Biographical details
- Born: July 9, 1892 Bloomfield, Indiana, U.S.
- Died: July 3, 1975 (aged 82) New Canaan, Connecticut, U.S.

Playing career

Football
- 1912–1913: Purdue
- 1916–1917: Army
- 1920: Rochester Jeffersons
- 1921: Buffalo All-Americans

Basketball
- 1912–1915: Purdue
- 1915–1918: Army
- Position: Halfback (football)

Coaching career (HC unless noted)

Track
- ?: Army

Ice hockey
- 1922–1923: Union

Administrative career (AD unless noted)
- 1922–1924: Union

Accomplishments and honors

Championships
- National champion (1914);

Awards
- Helms Athletic Foundation Hall of Fame (1953); Indiana Football Hall of Fame (1975); Indiana’s Finest Amateur Athlete; Purdue Athletics Hall of Fame (1997); Kappa Sigma fraternity Hall of Fame (1997); Army Sports Hall of Fame (2004); First-team All-Pro (1921); 2× All-American (basketball) (1914, 1915); 2× All-American (football) (1916, 1917); 2× All-Western (1912, 1913); Army Athletic Association Trophy (1918); FWAA College Football All-Time Team (1869–1919); Yost All-time All-America Team;
- College Football Hall of Fame Inducted in 1955 (profile)

= Elmer Oliphant =

American athlete and coach (1892–1975)

Elmer Quillen Oliphant (July 9, 1892 – July 3, 1975), nicknamed "Catchy" or "Ollie", was an American football, basketball and track player and coach. He is one of the great scorers in college football history, credited with a total of 435 points in his college career, 135 at Purdue and 300 at Army. Oliphant also went on to play in the National Football League (NFL).

==Early years==
Oliphant was born in Bloomfield, Indiana to Marion Elsworth Oliphant and Alice V. Quillen Oliphant in 1892. He began school in Bloomfield but the family moved to Washington, Indiana when he was eight or nine. Elmer Oliphant transferred to Linton High School from Washington High School during his junior year. His father's gristmill partner had absconded with $62,000 in company funds. The family moved back to the Linton area and he worked part-time in the coal mines to help with family finances. Although the teams weren't called “The Miners” when he graduated from Linton in 1910; he was a real Linton Miner.

Oliphant was nicknamed Catchy.
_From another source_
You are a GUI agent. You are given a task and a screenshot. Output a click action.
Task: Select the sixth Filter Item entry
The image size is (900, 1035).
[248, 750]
That may be because he excelled as a catcher, outfielder and power hitter in baseball. It could also be because the dictionary has one meaning of catchy as “having the power to catch the attention.” Supposedly one time he was playing center field for the Linton team, called a time-out, hurried to the nearby cinder track and won the 100-yard dash. Then, he returned to his position in center field and the game continued. The Indiana Football Hall of Fame states that he was All-State End while at Linton High School. He scored a school record of 60 points as Linton defeated rival Sullivan by a whopping 128–0 score.

Oliphant was captain of the track team and led the team to the State Championship for 1909–10. That trophy won May 21, 1910 and the Big Four Meet trophy won May 14, 1910 are still in the trophy case in the commons with Oliphant's name engraved on them. Members of the team wore a diamond shape with a large “L” in the center on their shirts and that picture is also on display.

The track and football field area at Linton-Stockton High School was called Oliphant Field from at least the date the school was occupied in 1922 (and perhaps as early as 1918) until 1980. He was selected as Indiana's Finest Amateur Athlete by the Helms Foundation in 1958 and was selected for the FWAA Early-Day All-Time All-America Team in 1969. His picture once hung in the Linton-Stockton High School gym and from 1918 (or at least 1922) until 1980, In 2006, plaques were placed in the gym foyer representing those who are in the Indiana Football Hall of Fame from Linton, so his name is once again prominently displayed in the town of Linton, Indiana.

==Purdue==
He entered Purdue University, but not on a scholarship. Instead, he waited tables, carried laundry, stoked furnaces, and sold shoes to earn his way. He continued to develop strength and toughness by working as a coal miner during his summer vacations. He earned seven varsity letters in football, basketball, baseball and track. He also swam and wrestled. An end on the football team as a freshman, he was a starting halfback for his final three seasons at the school and distinguished himself as a runner and kicker. Only 5’7” and 174 pounds, he belied his build with outstanding speed and power. In football, he helped turn Purdue's football into a winning program. He graduated with a degree in mechanical engineering, and was a member of Kappa Sigma fraternity, Chi chapter of Purdue.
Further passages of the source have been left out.